[Collected data entries]
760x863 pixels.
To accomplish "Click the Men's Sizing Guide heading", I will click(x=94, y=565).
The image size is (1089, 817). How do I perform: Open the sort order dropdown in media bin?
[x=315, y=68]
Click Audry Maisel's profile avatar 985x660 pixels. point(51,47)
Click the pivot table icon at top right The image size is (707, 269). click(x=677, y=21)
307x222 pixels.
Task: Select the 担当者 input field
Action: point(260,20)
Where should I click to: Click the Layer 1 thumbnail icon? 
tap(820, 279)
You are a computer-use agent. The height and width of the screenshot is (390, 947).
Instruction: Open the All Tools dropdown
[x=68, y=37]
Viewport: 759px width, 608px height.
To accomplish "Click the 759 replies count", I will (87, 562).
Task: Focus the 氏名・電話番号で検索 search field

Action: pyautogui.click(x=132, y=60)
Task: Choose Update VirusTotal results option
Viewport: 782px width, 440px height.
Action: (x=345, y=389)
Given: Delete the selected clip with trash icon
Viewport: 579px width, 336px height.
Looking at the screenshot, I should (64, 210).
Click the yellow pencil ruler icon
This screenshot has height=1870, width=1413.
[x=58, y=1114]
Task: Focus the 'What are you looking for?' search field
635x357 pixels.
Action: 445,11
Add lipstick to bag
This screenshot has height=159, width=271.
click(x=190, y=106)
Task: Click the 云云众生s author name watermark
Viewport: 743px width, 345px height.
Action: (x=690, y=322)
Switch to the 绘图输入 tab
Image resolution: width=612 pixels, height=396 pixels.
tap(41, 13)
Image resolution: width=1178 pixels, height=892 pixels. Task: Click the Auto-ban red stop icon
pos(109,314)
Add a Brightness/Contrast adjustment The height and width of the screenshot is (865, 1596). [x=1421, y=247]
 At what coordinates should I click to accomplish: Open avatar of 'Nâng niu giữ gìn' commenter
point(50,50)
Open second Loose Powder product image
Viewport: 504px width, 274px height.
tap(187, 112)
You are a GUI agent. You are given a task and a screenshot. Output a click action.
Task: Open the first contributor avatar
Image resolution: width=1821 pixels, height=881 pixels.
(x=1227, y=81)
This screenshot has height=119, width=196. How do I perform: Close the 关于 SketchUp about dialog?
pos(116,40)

TASK STATEMENT ->
Set down only these lines, exactly: the one containing "635x357 pixels." and each line after it through the end of the entries above.

OUTPUT OF THE EXERCISE ->
635x357 pixels.
Action: 445,11
Add lipstick to bag
This screenshot has height=159, width=271.
click(x=190, y=106)
Task: Click the 云云众生s author name watermark
Viewport: 743px width, 345px height.
Action: (x=690, y=322)
Switch to the 绘图输入 tab
Image resolution: width=612 pixels, height=396 pixels.
tap(41, 13)
Image resolution: width=1178 pixels, height=892 pixels. Task: Click the Auto-ban red stop icon
pos(109,314)
Add a Brightness/Contrast adjustment The height and width of the screenshot is (865, 1596). [x=1421, y=247]
 At what coordinates should I click to accomplish: Open avatar of 'Nâng niu giữ gìn' commenter
point(50,50)
Open second Loose Powder product image
Viewport: 504px width, 274px height.
tap(187, 112)
You are a GUI agent. You are given a task and a screenshot. Output a click action.
Task: Open the first contributor avatar
Image resolution: width=1821 pixels, height=881 pixels.
(x=1227, y=81)
This screenshot has height=119, width=196. How do I perform: Close the 关于 SketchUp about dialog?
pos(116,40)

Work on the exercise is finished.